Update the passage on jobless claims and GDP, starting at "Markets have been" and ending at "near all-time highs.", so that "easy money" takes the place of "cheap money".

> _SELECTED PASSAGE_

▬▬▬▬▬▬▬▬▬▬

New Initial Jobless Claims are out, as nearly every Thursday, with numbers technically better than previously, but not so far as to amount to a blip on the screen: 1.01 million new claims were filed last week, down from the (slightly downwardly adjusted) 1.10 million the week prior, but obviously still over the psychologically cringey million new weekly jobless claims. Continuing Claims reached 14.54 million from the previous week, improving from the slight upward revision of 14.76 million longer-term claims.

So we’re basically “bottoming out” here around a million new claims per month, which is clearly not an optimum situation. By contrast, it leagues better than the 6.87 million we saw posted in late March, but still within the band of “pandemic levels.” How we break out of this appears to be the trick, especially with Covid-19 still omnipresent in the U.S. now and for the foreseeable future. In fact, with no new relief package having yet passed Congress, the worry might be that unemployment figures may go back up from here.

The first revision on Q2 GDP was also better than expected: -31.7% improved on the -32.5% expected and the -32.9% posted initially. Consumption came in at -34.1%, the Price Index -0.2% and Personal Consumption Expenditures (PCE) -1%. Naturally, these are still among the worst levels we’ve ever seen on GDP, whose charts trace back to post-World War II. That said, we may see a big boost in GDP for Q3 on the bounce-back and economic reopening, so investors may see these Q2 figures as “evolving.”

Markets have been buoying right around unchanged all morning. While expectations are for Powell’s address to soothe market anxieties, lots of what he’s expected to say has already been priced into the market. Thus, unless he becomes far more generous with cheap money and backstopping transactions — and it’s hard to see how much more generous he could be — the risk may be to the downside, if he doesn’t fulfill all the expectations of traders who’ve built market indexes up to at or near all-time highs.

▬▬▬▬▬▬▬▬▬▬

> _INFORMATION SUPPLIED_

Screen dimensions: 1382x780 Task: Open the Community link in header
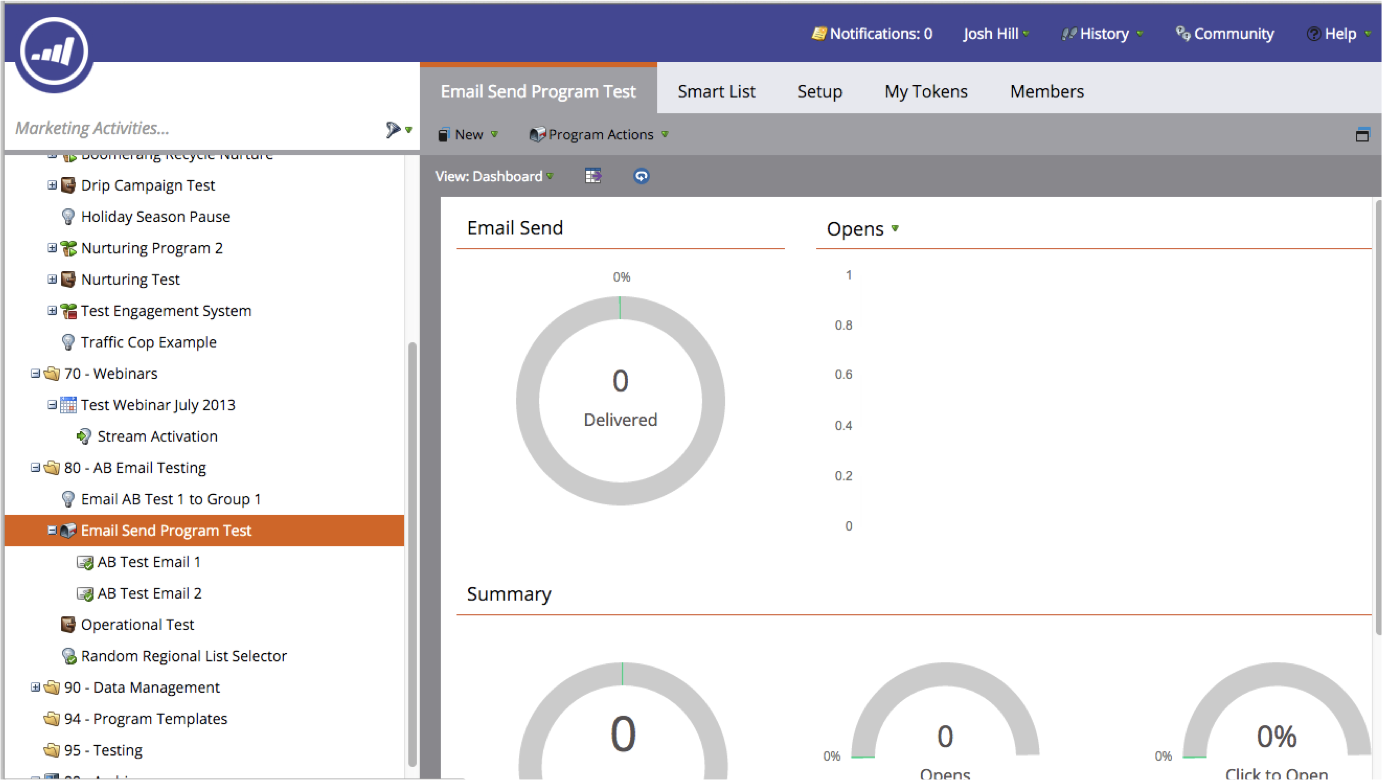(1224, 34)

▬▬▬▬▬▬▬▬▬▬

> _WORKED SOLUTION_
Markets have been buoying right around unchanged all morning. While expectations are for Powell’s address to soothe market anxieties, lots of what he’s expected to say has already been priced into the market. Thus, unless he becomes far more generous with easy money and backstopping transactions — and it’s hard to see how much more generous he could be — the risk may be to the downside, if he doesn’t fulfill all the expectations of traders who’ve built market indexes up to at or near all-time highs.